He could barely walk on his own. He shook like a leaf in a tornado. He had little to offer a woman like Laura, still vibrant and strong and mouthy after all these years.
Only Marian would understand. Only Marian would accept the man she loved all those years. They could’ve declined together. Now, the bed was cold and the nights long, but the days were longer. At least at night he slept and forgot. The days stretched endless and empty of the small conversations and the laughs over shared jokes that were only funny to them. He missed the crinkle of her nose when she didn’t like something he did or said. The way she rolled her eyes but held her tongue until the words burst out in a singsong tirade that had him gasping with laughter. Soon, she laughed with him, but she always got her way.
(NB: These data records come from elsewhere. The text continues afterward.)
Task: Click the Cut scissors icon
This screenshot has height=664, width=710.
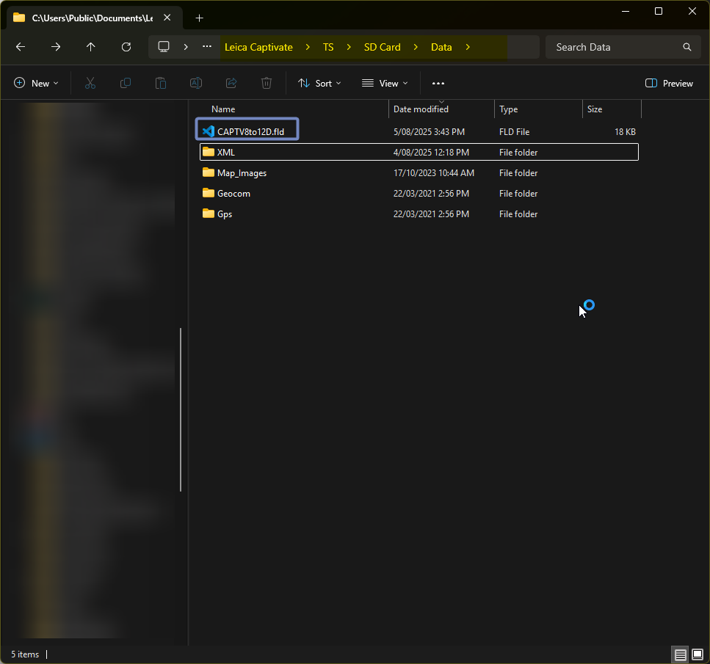Action: point(90,84)
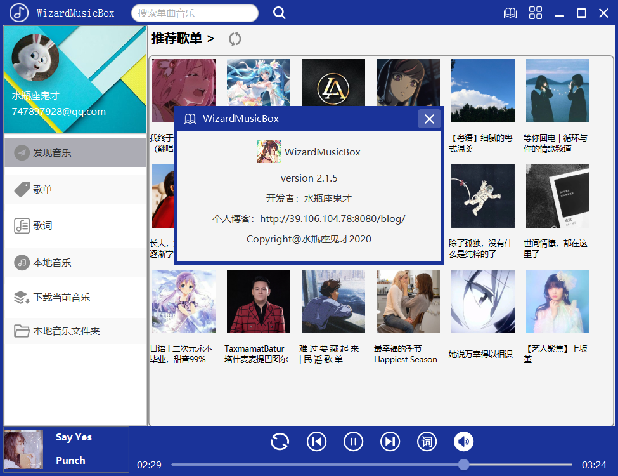This screenshot has height=476, width=618.
Task: Toggle the loop playback mode
Action: (280, 441)
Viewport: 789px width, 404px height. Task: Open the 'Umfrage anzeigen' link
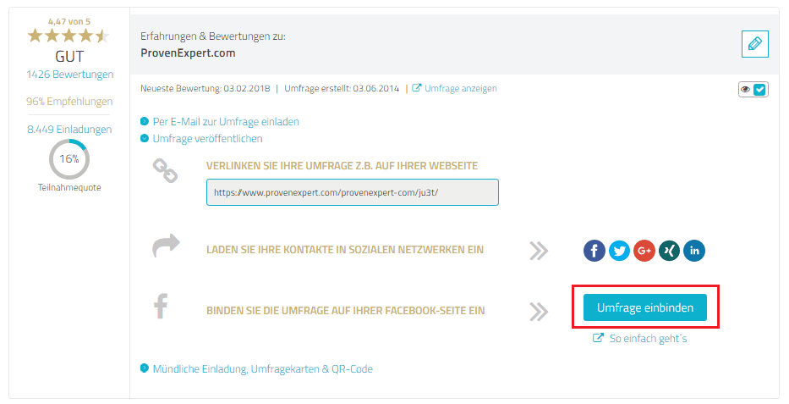(x=460, y=88)
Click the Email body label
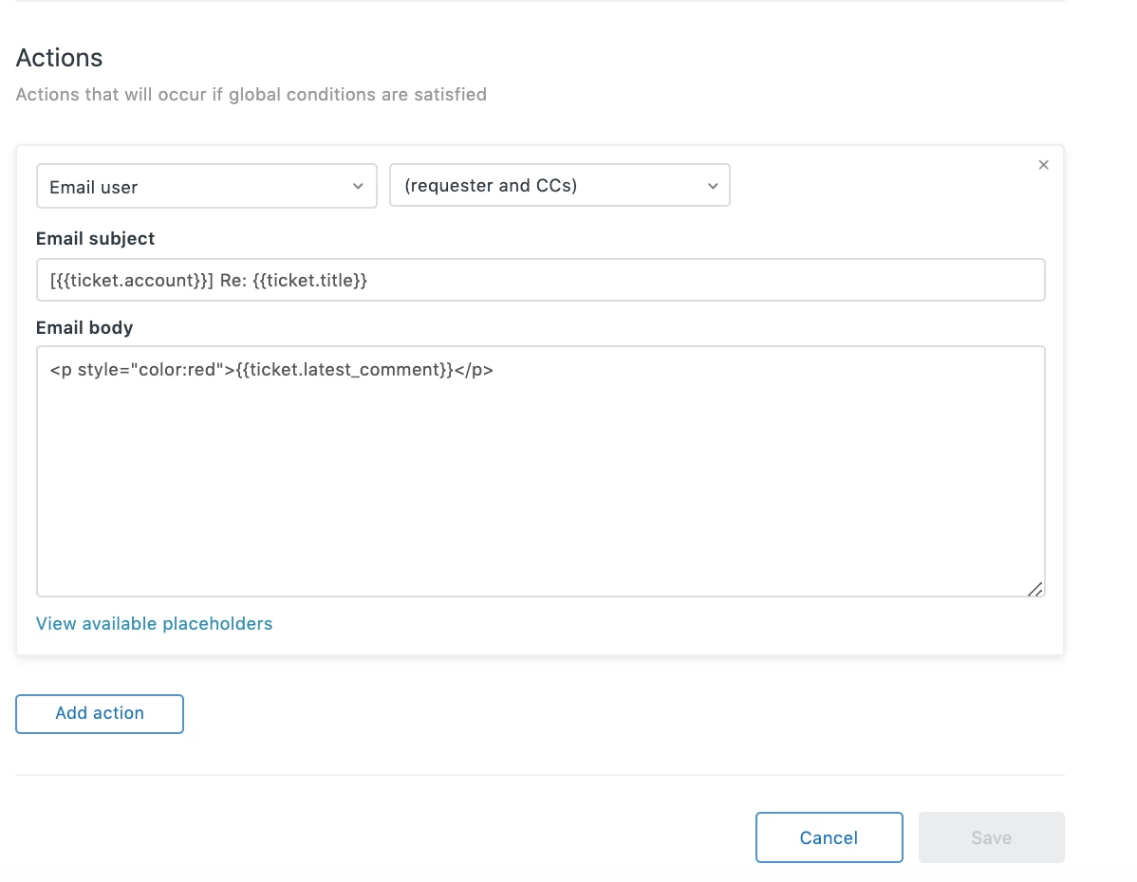The width and height of the screenshot is (1137, 882). (x=84, y=328)
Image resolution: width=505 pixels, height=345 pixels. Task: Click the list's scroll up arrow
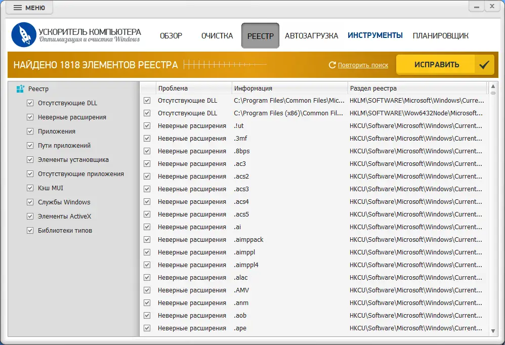[493, 85]
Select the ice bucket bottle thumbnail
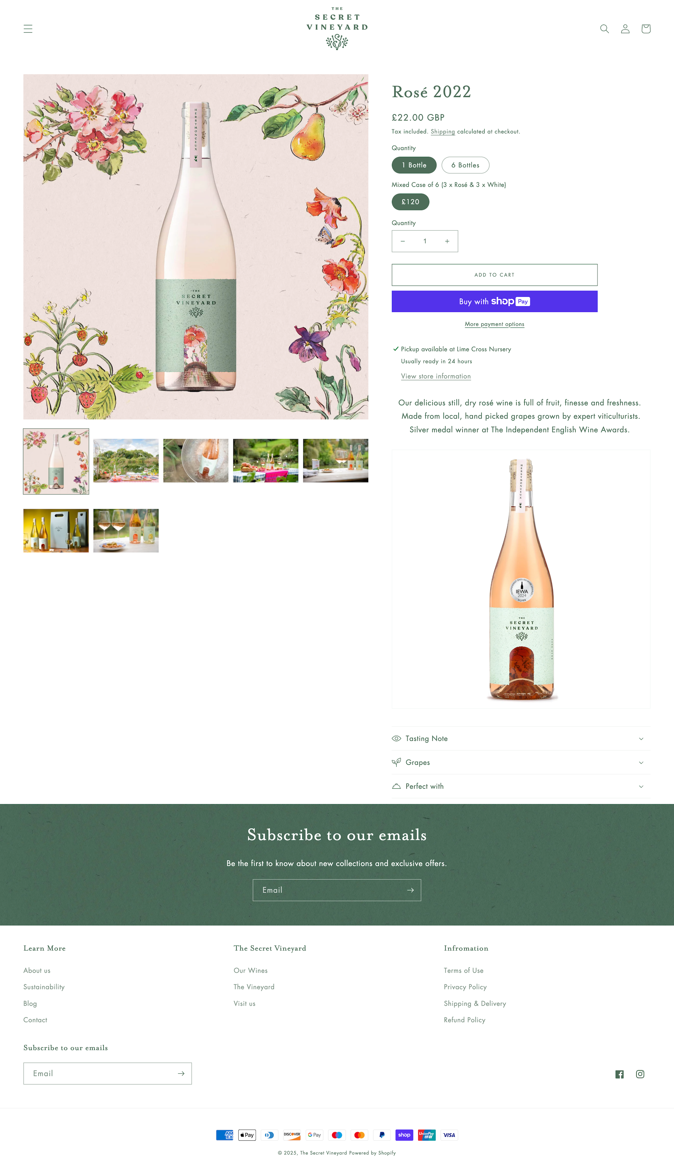Screen dimensions: 674x1163 point(196,461)
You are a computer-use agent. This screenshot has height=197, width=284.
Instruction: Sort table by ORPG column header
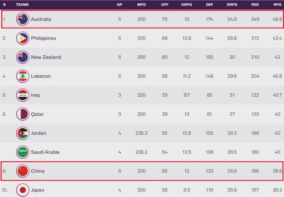tap(187, 5)
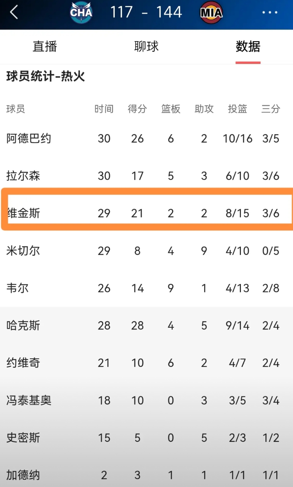
Task: Tap the 得分 column header
Action: tap(137, 109)
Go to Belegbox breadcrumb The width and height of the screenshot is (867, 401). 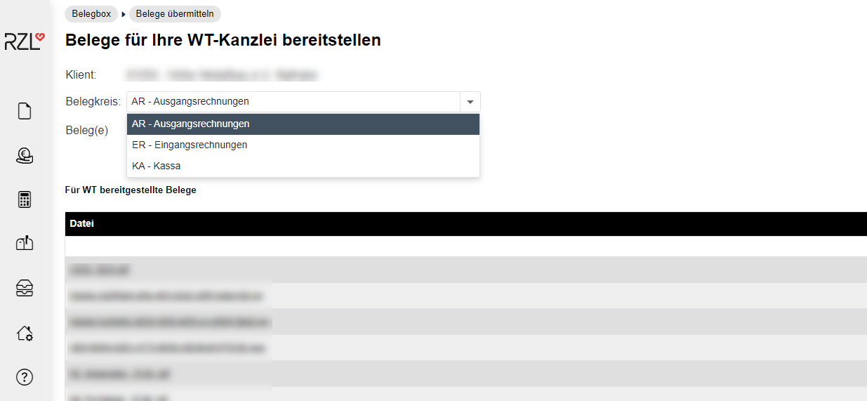tap(91, 14)
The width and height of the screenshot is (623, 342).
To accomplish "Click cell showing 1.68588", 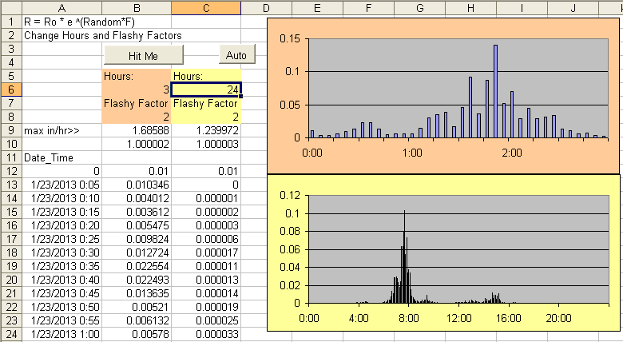I will click(136, 129).
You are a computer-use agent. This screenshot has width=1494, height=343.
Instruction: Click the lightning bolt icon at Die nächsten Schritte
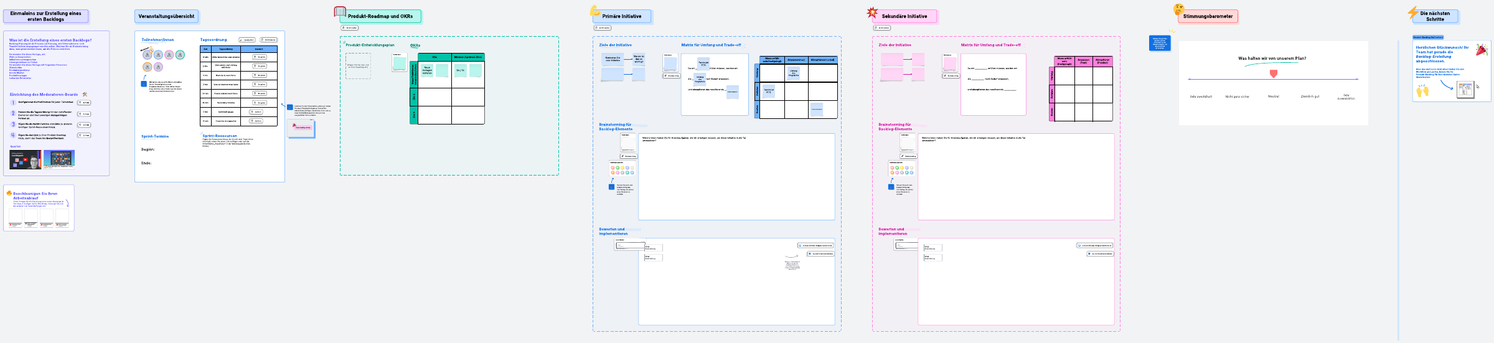tap(1412, 13)
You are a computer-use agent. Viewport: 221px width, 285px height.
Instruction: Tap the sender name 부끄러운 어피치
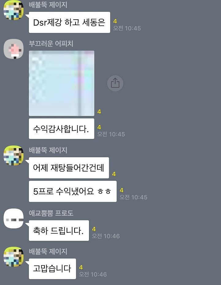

He cleared his throat and banished the memories. Why tonight? Why when a living, breathing, sassy, contrary woman sat across from him looking as if she’d just lost her best friend. She wasn’t at fault that a young woman had made such a heinous mistake.
He bit his lip and held his peace. She would tell him what was on her mind in her own time.
“She told Ruby that it was my idea.”
“Was it?” Stupid question. “Of course it wasn’t.”
Laura nudged a piece across the centerline. Zechariah had her right where he wanted her. He did a double skip, hop, and jump. “King me.”
“You distracted me.”
“You said you could think and play at the same time. You said you could talk and play.”
Laura laid a checker on top of his and proceeded to hop her way to a king on his side of the board. “So there.”
“You sound like Samuel.”
“He’s a gut boy and smart.”
“Why did Tamara tell Ruby it was your idea?”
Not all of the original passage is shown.